Blood-derived proteins in milk at start of lactation: Indicators of active or passive transfer.

Colostrum has a different composition compared with milk in established lactation. This difference is in part due to the partially open blood-milk barrier, which, when closed, is designed to prevent the interdiffusion of blood and milk components. In the first days of lactation, α-lactalbumin (α-LA), a milk protein, is typically present in blood and several blood-derived proteins are also present in milk, such as IgG1, IgG2, serum albumin (SA), and lactate dehydrogenase (LDH). With the exception of IgG1, which is known to be transferred by active transcellular transport, the other proteins are thought to pass paracellularly through the temporarily open barrier. Along with an exchange of blood and milk components, somatic cell count (SCC) is typically high in colostrum. The decline of these proteins and SCC can be used as indicators to determine transcellular or paracellular transport. Two hypotheses were tested. The first hypothesis was that the decline curve for a protein or SCC would be the same as IgG1, indicating transcellular transport, or the decline curve would be different than IgG1, indicating paracellular transport. The second hypothesis was that the decline curves of SCC and all proteins that are thought to have paracellular transport would be the same. Ten Holstein cows were milked at 4 h after parturition, the next 5 consecutive milkings, and the afternoon milking on d 5, 8, 10, and 14 of lactation for a total of 10 milking time points, and sequential jugular blood samples were also taken. Blood and milk samples were analyzed for the concentrations of LDH, SA, IgG1, IgG2, and α-LA and milk samples were measured for SCC. Protein concentration and SCC curves were generated from all 10 time points and were evaluated using the tau time constant model to determine the rate of decline of the slope of each protein.
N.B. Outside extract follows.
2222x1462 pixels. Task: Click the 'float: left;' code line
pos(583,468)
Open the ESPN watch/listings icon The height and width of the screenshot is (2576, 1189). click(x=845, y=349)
When examining the first hypothesis, the concentration of IgG1 declined significantly faster in the milk than the proteins IgG2 and LDH, but declined at the same rate as SA. Immunoglobulin G1 also declined significantly faster than SCC and α-LA in plasma. The second hypothesis showed that IgG2, LDH, and SA in milk were declining at the same rate, but were declining significantly faster than SCC and α-LA in plasma. These results indicate that only active transcellular transport of IgG1 occurred, with a sharp decline at parturition, compared with IgG2, SA, LDH, α-LA, and SCC, which are likely following paracellular transport.